I came across a story by Ken Blanchard today that I really connected with.

Ken tells of the time when he was a college professor, he was always in trouble because he gave the final exam out the first day of class. When the faculty questioned him about that, he told them that not only would he share the final exam at the beginning of the semester, but he would also teach them the answers, so that when his students got to the final exam, they’d get As.

I love this philosophy. As part of my mission to help create great leaders and empowering workplaces, in addition to courses on emotional intelligence, customer service excellence and organisational culture change, I deliver and assess certification programs on project and frontline management. In these programs, my goal is always to help my students complete with flying colours.
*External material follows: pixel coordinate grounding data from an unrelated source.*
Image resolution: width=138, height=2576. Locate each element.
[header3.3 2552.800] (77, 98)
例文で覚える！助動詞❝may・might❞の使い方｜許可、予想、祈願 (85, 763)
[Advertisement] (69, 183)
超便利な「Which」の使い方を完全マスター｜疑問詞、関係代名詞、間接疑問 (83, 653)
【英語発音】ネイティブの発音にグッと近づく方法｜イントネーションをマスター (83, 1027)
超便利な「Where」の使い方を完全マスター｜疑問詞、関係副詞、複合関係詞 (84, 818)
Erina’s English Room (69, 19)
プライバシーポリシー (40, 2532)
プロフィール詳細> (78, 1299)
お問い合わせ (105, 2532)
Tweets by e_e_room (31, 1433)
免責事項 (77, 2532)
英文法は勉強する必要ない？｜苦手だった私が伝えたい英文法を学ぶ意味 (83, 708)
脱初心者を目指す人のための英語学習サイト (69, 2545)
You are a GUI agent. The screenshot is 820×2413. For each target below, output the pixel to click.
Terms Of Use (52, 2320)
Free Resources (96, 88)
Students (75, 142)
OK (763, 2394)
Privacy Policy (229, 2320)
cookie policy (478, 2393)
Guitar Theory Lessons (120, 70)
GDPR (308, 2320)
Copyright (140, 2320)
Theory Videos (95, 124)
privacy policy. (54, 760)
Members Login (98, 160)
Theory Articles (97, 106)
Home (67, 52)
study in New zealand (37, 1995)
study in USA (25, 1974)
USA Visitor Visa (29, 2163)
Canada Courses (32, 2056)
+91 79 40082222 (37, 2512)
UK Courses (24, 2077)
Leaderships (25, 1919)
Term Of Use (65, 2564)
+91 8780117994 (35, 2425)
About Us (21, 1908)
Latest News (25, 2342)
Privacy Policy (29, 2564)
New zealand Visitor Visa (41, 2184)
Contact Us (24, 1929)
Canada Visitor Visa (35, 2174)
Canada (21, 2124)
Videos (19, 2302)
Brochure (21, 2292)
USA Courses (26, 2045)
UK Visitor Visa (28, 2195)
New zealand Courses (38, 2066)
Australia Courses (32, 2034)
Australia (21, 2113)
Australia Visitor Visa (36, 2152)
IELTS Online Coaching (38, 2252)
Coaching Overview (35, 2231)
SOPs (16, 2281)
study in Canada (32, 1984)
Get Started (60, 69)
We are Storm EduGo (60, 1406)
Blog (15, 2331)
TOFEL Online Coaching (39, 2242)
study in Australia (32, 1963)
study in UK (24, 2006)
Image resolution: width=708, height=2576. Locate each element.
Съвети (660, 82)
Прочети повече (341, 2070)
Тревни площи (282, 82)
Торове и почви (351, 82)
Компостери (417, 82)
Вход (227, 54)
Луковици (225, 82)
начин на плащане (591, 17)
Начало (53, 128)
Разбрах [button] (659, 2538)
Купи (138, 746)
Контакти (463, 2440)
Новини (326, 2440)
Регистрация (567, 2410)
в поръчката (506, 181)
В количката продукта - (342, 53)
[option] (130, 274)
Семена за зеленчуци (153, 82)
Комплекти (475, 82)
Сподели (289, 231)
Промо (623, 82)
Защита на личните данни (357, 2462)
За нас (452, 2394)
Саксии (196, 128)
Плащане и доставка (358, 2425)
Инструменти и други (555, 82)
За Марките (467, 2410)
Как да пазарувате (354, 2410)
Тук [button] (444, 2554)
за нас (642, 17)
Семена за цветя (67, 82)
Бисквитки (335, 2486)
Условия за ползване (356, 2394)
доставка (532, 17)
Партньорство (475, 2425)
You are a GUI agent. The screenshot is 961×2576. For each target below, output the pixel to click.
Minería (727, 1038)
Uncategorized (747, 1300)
It’s not about giving them the answers, but I always ensure they first start with a clear end in mind. We then work hard together to ensure that they understood the material and had the confidence and motivation to apply what they’d learned for an even better outcome in their jobs and in their lives.

I also believe that if all managers were to adopt this philosophy with their staff at work, not only would their staff and business stand to be more successful, but they would also create an environment that’s high on staff engagement.

When Ken shared his story with Garry Ridge, President/CEO of WD-40 Company, Garry was moved to change the culture at WD-40 Company by implementing a business philosophy he called “Don’t Mark My Paper, Help Me Get an A.” As a result of this program, in 2010 WD-40 Company had the greatest financial year in the history of the company. At the same time, they handed out an internal employee satisfaction survey, which 98 percent of their people (over 60 nations) filled out. The results were overwhelmingly positive.

One survey statement said: “At WD-40 Company, I am treated with respect and dignity.” Over 98.7 percent said “true” to that statement.

I hope this inspires you as much as it does me!

Here are few reflections for you today:

  1. How clear is your staff or project team member about your expectations of the results you expect them to deliver and the behaviours you expect them to exhibit that give them an “A” grading at the end of year or project performance appraisal?
  2. Are you both clearly aligned on these expectations?
  3. How well is your staff member tracking relative to such expectations?
  4. How effective are you in giving them feedback on what’s working well and what’s not to ensure that they stay on the road to success?

So today, decide to either make or reaffirm a commitment to helping make your staff member a resounding success by aligning on expectations and proactively providing them with effective feedback and coaching to keep them on track!